**EXERCISE REQUIREMENTS**
Check each line of the listing below for the word "logo" and say how many lines have it. Nothing else should be written.

**RECORD EXTRACTS**
>>>

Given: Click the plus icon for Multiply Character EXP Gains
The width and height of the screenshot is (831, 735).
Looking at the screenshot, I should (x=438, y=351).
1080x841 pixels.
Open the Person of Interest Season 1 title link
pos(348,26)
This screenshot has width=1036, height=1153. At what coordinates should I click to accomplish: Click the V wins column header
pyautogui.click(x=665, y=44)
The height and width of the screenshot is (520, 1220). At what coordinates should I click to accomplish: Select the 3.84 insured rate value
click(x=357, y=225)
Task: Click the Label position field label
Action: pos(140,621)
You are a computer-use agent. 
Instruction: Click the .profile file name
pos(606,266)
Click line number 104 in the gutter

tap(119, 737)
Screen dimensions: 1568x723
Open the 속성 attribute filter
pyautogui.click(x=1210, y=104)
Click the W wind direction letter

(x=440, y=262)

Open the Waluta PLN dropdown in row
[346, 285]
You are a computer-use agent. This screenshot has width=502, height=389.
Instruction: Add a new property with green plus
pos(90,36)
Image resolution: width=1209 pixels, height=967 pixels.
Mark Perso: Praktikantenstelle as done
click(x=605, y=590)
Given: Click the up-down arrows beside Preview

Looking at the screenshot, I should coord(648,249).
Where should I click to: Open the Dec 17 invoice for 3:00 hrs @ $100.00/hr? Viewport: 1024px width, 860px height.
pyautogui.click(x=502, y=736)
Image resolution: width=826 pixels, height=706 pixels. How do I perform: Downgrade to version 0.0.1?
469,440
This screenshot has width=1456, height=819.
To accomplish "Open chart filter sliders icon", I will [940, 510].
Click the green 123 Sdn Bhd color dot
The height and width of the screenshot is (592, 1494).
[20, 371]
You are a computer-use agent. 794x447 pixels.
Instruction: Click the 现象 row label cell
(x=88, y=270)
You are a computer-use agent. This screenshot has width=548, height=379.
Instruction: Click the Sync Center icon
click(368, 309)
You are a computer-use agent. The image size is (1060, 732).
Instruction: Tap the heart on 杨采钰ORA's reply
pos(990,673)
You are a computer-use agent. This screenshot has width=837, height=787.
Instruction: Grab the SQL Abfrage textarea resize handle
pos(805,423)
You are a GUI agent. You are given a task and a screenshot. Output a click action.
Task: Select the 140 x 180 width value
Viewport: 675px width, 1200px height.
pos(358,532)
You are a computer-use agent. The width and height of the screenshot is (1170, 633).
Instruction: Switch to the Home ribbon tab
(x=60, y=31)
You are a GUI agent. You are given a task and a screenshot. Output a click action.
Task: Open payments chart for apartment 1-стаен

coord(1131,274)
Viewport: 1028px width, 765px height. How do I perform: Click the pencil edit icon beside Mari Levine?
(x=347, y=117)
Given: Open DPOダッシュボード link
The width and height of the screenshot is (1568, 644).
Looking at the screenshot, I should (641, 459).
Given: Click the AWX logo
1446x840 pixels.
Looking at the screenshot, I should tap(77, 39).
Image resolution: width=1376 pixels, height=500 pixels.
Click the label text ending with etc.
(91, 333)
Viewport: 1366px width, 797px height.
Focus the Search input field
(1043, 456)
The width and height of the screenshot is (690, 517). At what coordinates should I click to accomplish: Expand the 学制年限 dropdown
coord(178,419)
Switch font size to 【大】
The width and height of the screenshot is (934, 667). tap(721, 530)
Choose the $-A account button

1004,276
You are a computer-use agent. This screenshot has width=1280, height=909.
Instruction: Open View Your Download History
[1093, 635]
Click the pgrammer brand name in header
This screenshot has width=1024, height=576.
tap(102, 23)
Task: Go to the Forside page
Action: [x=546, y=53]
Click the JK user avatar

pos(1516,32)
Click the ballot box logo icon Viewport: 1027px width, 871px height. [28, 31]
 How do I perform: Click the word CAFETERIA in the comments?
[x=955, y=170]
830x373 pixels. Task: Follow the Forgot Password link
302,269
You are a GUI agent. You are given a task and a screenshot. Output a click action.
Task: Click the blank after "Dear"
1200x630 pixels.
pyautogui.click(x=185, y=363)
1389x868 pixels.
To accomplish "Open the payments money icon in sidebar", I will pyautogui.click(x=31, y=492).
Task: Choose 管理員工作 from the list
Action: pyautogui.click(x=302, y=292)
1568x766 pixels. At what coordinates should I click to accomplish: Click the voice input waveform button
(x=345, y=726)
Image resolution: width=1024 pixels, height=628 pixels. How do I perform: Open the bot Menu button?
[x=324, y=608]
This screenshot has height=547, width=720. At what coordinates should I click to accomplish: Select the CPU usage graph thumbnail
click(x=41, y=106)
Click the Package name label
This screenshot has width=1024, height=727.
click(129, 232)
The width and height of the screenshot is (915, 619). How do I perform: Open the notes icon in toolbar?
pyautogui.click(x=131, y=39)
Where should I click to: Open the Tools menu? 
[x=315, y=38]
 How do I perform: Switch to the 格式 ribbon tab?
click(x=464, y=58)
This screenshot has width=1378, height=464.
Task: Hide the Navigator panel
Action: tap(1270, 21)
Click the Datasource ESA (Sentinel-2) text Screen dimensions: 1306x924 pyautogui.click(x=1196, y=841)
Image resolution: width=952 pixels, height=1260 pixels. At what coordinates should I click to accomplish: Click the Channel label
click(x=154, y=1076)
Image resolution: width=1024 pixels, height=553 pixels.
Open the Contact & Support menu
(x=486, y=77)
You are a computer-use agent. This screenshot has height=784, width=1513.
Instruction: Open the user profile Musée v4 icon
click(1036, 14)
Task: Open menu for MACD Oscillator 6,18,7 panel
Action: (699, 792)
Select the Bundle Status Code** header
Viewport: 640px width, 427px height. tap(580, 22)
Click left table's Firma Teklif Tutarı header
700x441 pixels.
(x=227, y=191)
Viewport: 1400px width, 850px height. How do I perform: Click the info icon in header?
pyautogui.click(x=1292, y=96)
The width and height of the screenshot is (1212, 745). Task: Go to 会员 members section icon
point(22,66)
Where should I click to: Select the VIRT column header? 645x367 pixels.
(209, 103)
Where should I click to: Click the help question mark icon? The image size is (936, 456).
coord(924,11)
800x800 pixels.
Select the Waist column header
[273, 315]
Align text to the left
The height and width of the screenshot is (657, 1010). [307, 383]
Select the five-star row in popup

<<<

**RESPONSE TO THE TASK**
2